Change that thinking

A huge part of why I wanted to start writing about our adventures with autism and what I am learning about it is to fight misconceptions and the negative image autism has held for me.   I am so bothered by what I read when I first started researching and trying to learn.

I didn’t start out with misconceptions.  The autistic kids I know are wonderful.  They are intelligent, well-rounded individuals whose personalities are as diverse as their symptoms.  But after Jake received his diagnosis, I went looking for more information.  I wanted to learn more than kids with autism are great and different from each other.

What I first found, however, ended up increasing my stress rather than helping me at all.  The statistics on autism are alarming and seem to float above everything else.  The most recent data suggests that 1 in 68 children are receiving this diagnosis.  Other stats describe how autism is more common in males, is genetically linked, and siblings of children with autism are more likely to receive a diagnosis also.  Alarming!  As well, there is a suggestion that in families with an autistic child there is more stress on the marriage and I read somewhere that 80% of marriages with autistic children end in divorce.  Super.

Okay, so as I looked deeper, everything just looked darker.  The internet is full of stories that are sad, stressful, tragic and troubling.  Autistic kids wander.  They drown.  They can’t tell their parents anything, let alone that they love them.  Yikes.  That is not my kid.  Well, he might wander a little.  And we are struggling to teach him to swim.

The point, however, is that I was reading the wrong information.  I needed to read about families who were more like mine.  Families where it is hard but so good.  Families where they are making it all work and it’s all alright, even when it’s not.  So I went searching.  And I found this blog:

It’s a letter that this mom wrote to the head of Autism Speaks explaining how she feels about what she calls the “rhetoric that demonizes and dehumanizes our loved ones, telling them they are a tragedy, a burden.”  It spoke and continues to speak volumes to me.  This mom is amazing.  She took all of my panic and doubt and fear and spun it around.  I threw it away because she wrote truth and I understood it.

She recounts her phone conversation with then-President of Autism Speaks Mark Roithmayr,

Because demonizing autism dehumanizes my child. Period. Because while shock and awe might raise money, they compromise my child’s safety, they tear away at her dignity, they separate her from the rest of us. “And what of older children and adults?” I asked Mark at the time. At six, I knew that my daughter wouldn’t see that video, but what about those who were old enough to watch it? What about Autistic teens who were so damned vulnerable — to bullying, to depression, to suicide. What about them? Did anyone think of what it would feel like to hear that if you haven’t already, you will destroy your parents’ marriage, bankrupt your family, make it impossible for your parents and siblings to do anything at all without pain and embarrassment? How would it feel to an already-struggling kid to hear that THEY are the cause of desperation, loneliness and fear?

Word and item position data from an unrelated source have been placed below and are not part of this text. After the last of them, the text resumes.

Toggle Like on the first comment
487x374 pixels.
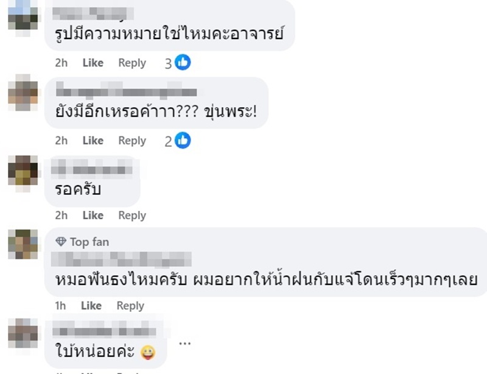(x=93, y=62)

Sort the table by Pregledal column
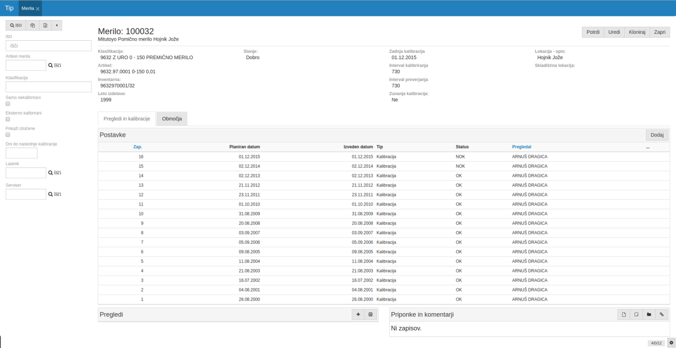(521, 147)
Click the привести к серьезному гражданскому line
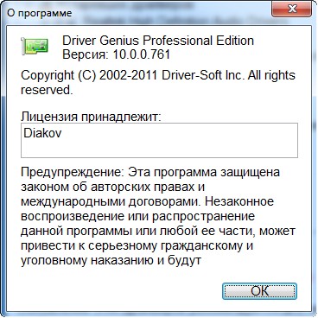The image size is (318, 318). 137,246
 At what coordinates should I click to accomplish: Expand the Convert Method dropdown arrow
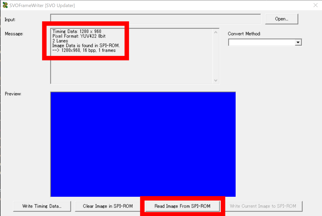[x=298, y=42]
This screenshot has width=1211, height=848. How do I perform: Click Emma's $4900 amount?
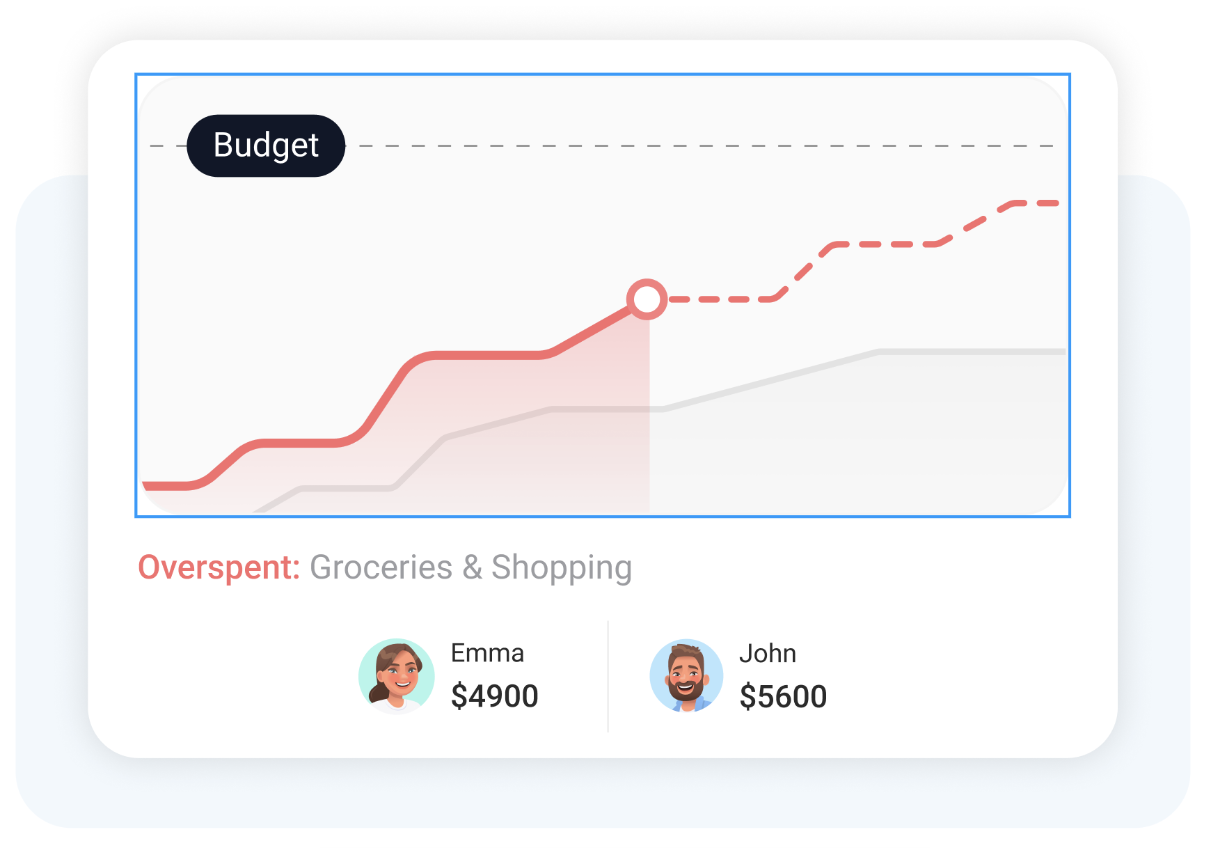tap(494, 696)
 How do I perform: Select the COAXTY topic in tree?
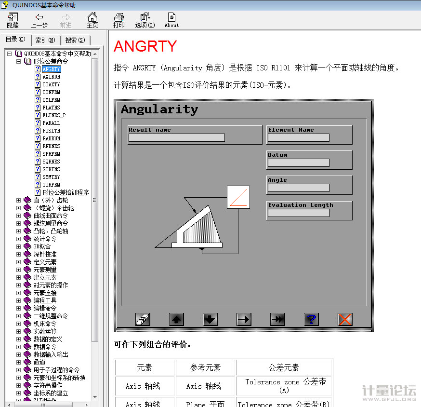coord(51,84)
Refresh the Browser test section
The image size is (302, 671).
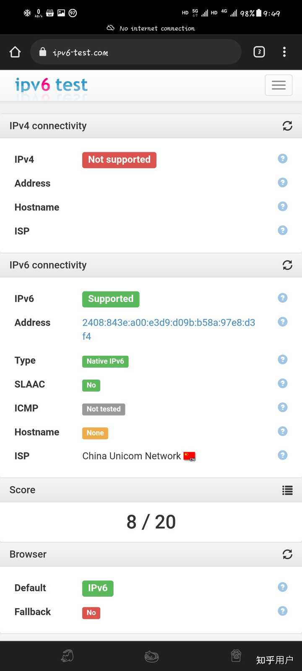(287, 554)
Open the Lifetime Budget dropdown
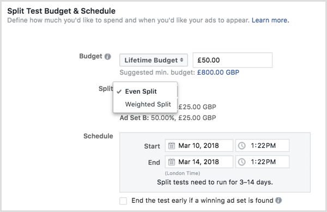327x212 pixels. 154,60
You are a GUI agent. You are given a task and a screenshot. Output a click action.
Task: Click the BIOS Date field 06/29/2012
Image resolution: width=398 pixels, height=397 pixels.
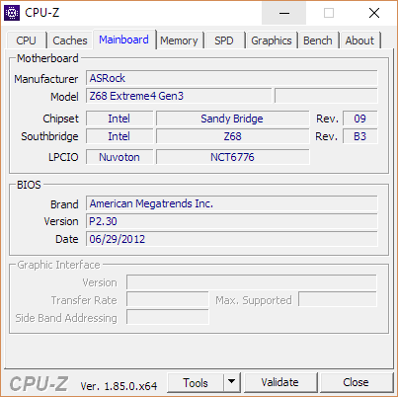pos(232,239)
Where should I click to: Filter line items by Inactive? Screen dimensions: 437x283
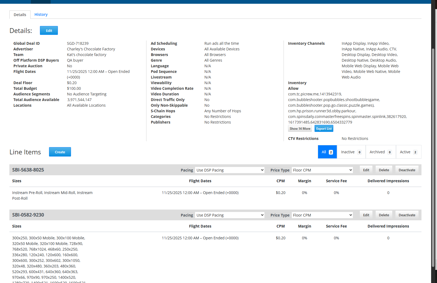tap(351, 152)
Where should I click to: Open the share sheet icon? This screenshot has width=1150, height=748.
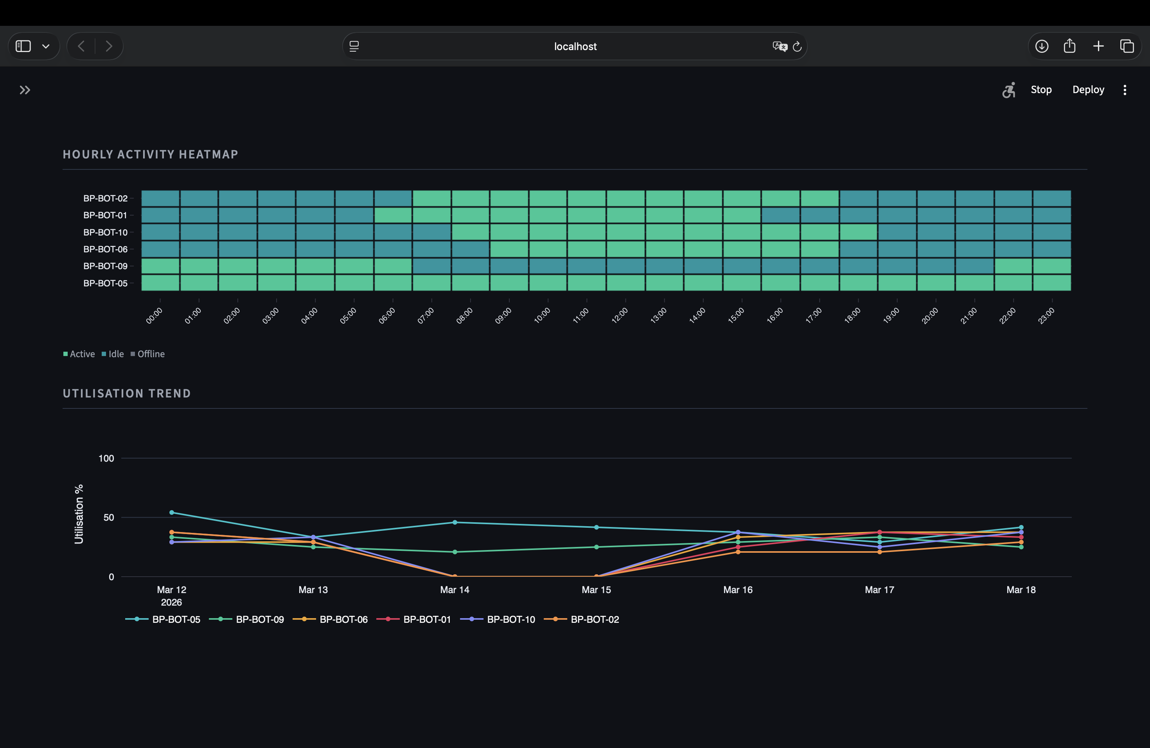click(1070, 46)
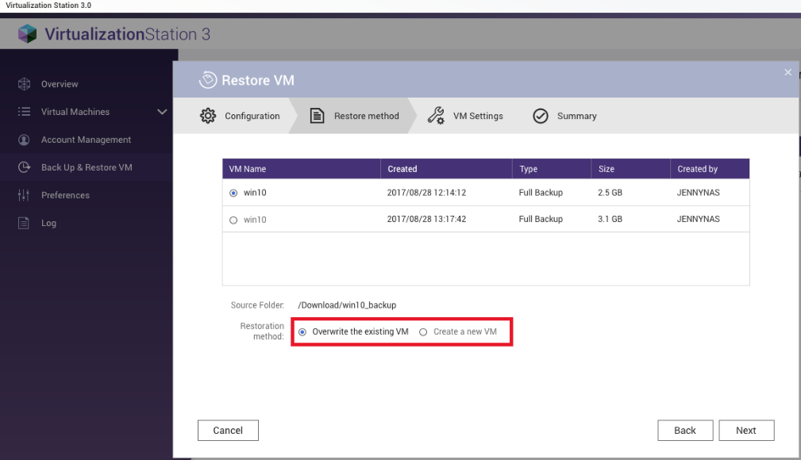Image resolution: width=801 pixels, height=460 pixels.
Task: Choose Overwrite the existing VM option
Action: (302, 332)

Wow.  This is so amazing and so true.

I never want Jake to feel like he is a negative.  I never want him to feel like what makes him unique makes him less.  I never want him to feel like what he struggles with is something that causes us pain or embarrassment.  I guess that means I will refuse to be embarrassed.  From this moment I am choosing to think of autism as a blessing, because it is a part of Jake, and Jake is a blessing.  End of story.  I will do my best to figure out how to help him, how to understand him, and help him cope with his challenges.  But I will not think of it any other way.  I believe that my words and attitudes really have power, and really will shape my kids.  They will be valued, loved, appreciated, and that is that.